Last but not least, there is one shortcoming mentioned that most of the Brazilian consumers have a culture of smoking while they enjoying a cup of coffee, thus Starbucks may lose its consumers due to they do not allow their consumers to smoke in its stores (Ouattara, Albagli, Butz, Kostromichev, 2005/2006). One way to overcome this problem is by referring it to the scenario happened in Starbucks Philippines. Due to its adoption of non-smoking policy, Starbucks in Philippines has experienced a significant drop in their sales. Thus, Starbucks in Philippines has chosen to amend their compliance to non-smoking ordinance act and design a smoking table for selected stores nationwide effective in August 6, 2011 due to negative consumer’s feedback received about their non-smoking policy. In this way, Starbucks in Brazil can use and apply this similarly in its stores to overcome the problem. For instance, Starbucks in Brazil can provide designated smoking tables in appropriate areas at majority of their stores and at the same time they must ensure that the air quality and purity are still being maintained. To be more accurate, smoking “tables” are provided, but not smoking “areas”.

4. Conclusion

In conclusion, Starbucks possesses a strong stand in coffee industry and is a strong company in a growing industry. Starbucks choose to further expand their business in Brazil is because of the strong coffee culture in Brazil and the researcher has proven that their coffee consumption rate is relatively high. In the meantime, Brazil also known as one of the biggest harvest coffee and producer in the world due to their rich soil and hot humid climate. Therefore Starbucks start to promote their business to different level of target market in Brazil. Due to their biggest harvests coffee and grower in every peak year in Brazil, they have elimination of acquisition cost of the coffee grains such as Robusta and Arabica beans. Thus, the elimination of acquisition cost of coffee grains will make protection against low prices to avoid some import taxes incurred and save transportation cost to import coffee grains which is grown in Brazil. With this protection, it enables Starbucks to compete with other competitors in Brazil. Besides, Starbucks also do not need to pay any corporation taxes that will increase the revenue of Starbucks company buy selling the cheaper taste good coffee beans and received zero corporation tax.
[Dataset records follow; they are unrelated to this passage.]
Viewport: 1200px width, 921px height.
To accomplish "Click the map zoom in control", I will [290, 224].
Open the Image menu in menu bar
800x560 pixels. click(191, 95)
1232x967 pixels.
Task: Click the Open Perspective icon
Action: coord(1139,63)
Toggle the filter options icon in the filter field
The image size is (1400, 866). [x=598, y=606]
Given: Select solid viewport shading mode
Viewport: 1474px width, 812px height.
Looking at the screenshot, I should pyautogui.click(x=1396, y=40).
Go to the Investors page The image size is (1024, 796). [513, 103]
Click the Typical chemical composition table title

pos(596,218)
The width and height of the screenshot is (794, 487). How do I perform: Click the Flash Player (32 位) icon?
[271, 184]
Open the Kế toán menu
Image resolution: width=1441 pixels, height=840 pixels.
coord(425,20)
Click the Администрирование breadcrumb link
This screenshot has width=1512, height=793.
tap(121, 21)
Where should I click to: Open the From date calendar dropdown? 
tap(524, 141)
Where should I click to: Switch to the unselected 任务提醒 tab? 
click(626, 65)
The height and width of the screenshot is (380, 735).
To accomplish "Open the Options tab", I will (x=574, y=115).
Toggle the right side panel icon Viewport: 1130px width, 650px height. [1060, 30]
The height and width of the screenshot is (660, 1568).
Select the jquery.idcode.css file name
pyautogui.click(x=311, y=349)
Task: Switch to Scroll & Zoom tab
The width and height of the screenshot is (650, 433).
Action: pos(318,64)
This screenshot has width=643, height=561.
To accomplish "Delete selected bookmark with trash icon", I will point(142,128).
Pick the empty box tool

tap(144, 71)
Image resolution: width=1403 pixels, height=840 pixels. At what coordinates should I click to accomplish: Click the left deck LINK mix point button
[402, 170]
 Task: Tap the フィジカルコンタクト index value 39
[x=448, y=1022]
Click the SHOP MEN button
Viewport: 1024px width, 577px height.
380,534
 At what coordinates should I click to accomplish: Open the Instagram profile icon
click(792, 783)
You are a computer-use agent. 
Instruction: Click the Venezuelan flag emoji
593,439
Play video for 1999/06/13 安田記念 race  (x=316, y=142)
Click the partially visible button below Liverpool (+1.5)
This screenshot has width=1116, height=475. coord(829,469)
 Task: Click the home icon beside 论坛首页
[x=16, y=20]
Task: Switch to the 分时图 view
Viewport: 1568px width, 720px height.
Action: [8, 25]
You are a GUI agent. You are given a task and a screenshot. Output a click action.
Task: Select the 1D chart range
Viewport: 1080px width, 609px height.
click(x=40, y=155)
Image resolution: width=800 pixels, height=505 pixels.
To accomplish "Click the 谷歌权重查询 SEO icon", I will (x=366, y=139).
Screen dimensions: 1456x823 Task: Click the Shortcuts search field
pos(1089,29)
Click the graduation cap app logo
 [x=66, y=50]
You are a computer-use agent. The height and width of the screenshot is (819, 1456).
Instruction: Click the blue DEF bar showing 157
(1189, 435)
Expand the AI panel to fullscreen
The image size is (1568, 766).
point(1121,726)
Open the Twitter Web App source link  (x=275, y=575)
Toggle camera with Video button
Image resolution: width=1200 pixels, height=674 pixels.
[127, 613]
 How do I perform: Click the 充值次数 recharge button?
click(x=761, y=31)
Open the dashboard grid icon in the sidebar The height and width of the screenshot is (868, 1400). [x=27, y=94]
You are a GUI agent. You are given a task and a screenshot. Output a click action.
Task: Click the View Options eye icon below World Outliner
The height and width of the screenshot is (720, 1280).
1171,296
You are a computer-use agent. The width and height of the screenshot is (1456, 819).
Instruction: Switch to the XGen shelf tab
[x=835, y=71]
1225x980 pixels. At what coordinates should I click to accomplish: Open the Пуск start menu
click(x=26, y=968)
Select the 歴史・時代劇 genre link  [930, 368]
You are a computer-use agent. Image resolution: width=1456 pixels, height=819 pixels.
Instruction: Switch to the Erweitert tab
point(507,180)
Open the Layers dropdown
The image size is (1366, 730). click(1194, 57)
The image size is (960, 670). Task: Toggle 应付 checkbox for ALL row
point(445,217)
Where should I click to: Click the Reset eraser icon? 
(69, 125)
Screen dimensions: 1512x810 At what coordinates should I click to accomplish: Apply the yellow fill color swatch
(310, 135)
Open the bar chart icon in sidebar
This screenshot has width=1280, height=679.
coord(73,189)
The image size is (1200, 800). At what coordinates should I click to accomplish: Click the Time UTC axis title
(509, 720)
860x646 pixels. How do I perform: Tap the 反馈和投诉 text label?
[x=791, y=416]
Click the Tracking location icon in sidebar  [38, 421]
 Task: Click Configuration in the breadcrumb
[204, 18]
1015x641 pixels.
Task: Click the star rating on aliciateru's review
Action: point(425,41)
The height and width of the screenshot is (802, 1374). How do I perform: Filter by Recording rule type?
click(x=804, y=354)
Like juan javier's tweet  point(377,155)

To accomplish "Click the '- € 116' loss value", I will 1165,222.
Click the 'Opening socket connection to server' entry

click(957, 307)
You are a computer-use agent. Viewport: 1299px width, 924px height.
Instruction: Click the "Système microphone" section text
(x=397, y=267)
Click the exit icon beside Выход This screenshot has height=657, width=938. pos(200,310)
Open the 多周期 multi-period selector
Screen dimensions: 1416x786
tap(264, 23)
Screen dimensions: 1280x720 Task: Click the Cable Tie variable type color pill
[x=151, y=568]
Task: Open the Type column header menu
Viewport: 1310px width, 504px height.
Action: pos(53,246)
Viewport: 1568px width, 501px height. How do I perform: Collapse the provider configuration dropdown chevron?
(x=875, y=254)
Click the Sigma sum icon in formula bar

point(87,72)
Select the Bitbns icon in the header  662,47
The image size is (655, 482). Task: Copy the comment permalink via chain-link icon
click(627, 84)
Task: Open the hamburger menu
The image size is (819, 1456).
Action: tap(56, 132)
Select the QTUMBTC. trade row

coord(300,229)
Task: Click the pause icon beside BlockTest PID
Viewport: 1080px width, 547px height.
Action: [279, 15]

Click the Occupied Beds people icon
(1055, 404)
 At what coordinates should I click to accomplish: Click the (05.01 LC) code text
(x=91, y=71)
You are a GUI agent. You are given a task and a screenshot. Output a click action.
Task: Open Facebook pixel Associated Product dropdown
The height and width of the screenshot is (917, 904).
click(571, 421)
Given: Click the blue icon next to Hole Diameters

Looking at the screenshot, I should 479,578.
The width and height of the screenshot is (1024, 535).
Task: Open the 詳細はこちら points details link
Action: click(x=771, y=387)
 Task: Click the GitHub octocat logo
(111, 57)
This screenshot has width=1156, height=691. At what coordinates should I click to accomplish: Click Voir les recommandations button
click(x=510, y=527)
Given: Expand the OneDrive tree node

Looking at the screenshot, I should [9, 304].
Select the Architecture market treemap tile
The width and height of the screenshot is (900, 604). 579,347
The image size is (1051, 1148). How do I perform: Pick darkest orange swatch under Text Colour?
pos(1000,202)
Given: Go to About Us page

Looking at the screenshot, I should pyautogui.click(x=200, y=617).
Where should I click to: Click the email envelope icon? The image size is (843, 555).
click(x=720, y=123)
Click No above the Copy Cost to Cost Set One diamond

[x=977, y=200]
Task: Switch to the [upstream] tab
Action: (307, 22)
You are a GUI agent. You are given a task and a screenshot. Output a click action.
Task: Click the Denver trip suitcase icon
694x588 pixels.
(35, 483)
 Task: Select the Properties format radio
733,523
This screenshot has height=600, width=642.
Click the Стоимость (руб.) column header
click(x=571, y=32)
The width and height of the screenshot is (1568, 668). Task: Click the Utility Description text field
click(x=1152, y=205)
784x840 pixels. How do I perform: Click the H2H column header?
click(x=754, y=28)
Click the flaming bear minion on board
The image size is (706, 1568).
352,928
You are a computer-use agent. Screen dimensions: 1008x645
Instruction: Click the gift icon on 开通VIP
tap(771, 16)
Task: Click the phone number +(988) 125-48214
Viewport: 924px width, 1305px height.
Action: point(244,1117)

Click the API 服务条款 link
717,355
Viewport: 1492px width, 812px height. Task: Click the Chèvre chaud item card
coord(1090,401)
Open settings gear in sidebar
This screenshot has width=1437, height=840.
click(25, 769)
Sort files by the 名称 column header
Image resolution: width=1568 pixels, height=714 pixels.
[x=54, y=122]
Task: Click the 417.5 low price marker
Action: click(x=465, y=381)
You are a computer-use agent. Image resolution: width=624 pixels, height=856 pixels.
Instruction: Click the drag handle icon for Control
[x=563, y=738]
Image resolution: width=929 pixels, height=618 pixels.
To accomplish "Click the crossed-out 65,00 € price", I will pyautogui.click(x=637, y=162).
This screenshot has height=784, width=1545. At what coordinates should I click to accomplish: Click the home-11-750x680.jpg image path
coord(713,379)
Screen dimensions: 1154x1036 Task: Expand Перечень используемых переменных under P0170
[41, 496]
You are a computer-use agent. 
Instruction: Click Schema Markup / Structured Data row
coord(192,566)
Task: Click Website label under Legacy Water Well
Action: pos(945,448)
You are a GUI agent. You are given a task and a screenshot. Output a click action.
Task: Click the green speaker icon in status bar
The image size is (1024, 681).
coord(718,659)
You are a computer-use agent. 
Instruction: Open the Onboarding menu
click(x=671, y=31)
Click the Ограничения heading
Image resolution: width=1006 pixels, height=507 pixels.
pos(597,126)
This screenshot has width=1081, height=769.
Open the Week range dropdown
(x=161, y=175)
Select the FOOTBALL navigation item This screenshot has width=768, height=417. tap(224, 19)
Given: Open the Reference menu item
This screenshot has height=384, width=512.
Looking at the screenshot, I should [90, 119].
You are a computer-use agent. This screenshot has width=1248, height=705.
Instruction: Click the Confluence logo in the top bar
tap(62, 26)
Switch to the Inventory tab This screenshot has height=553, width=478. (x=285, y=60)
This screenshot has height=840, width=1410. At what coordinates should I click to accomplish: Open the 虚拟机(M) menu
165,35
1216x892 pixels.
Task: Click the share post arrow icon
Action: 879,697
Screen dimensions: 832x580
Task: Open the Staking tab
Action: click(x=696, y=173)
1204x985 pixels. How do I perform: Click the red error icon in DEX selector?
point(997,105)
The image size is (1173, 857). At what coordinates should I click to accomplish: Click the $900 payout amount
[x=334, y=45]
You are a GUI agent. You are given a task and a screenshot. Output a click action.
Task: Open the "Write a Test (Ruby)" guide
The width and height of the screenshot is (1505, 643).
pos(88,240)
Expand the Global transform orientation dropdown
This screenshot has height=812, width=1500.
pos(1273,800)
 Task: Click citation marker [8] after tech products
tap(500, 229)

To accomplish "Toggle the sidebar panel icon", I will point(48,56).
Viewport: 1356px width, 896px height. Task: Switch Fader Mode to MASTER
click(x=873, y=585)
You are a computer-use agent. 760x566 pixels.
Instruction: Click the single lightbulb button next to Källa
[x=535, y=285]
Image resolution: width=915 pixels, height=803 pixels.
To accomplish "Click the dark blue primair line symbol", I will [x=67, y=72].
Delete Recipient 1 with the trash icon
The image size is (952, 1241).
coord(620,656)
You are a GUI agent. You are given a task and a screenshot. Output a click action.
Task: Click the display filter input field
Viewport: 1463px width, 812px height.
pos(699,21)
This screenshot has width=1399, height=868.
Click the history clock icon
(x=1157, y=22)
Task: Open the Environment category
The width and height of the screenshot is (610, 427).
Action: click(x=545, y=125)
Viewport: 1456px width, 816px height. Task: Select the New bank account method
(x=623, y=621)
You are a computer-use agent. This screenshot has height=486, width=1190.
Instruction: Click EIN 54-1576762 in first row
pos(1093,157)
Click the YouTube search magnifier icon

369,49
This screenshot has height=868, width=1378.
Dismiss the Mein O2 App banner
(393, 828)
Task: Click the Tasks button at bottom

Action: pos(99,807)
However, it cannot be denied that there are several shortcomings of Starbucks entering into Brazil. For instance, the Brazilian culture is not emphasize on the quality of coffee but emphasize on the price of product, high competition with local coffee chain, there is only one local supplier to provide the coffee grains, therefore Starbucks may need to import other coffee grains from other countries, the availability of Starbucks stores in Brazil, smoking culture of Brazilian and so on. By using the recommendation such as possess its own unique environment and atmosphere such as providing consistent quality and services to value its consumers, Starbucks do not need to be afraid to be imitated by other competitors. Starbucks can also adopt cultural adaptation strategy by adapting to Brazilian cultural pattern. Social media such as Facebook can act as marketing tool for Starbucks to promote and advertise their products and increase their popularity. In corporate level, Starbucks Brazil should adopt innovation strategy in conjunction with differentiation strategy and focus strategy in order to extend its scope of operations to compete with competitors. Designated smoking tables can be provided and the number of Starbucks stores can also be increased in Brazil.

Thus, although Starbucks encountered some problems while venturing into Brazil, it is still manage to fit well in Brazil and we can foresee that Starbucks will continue to grow in international market.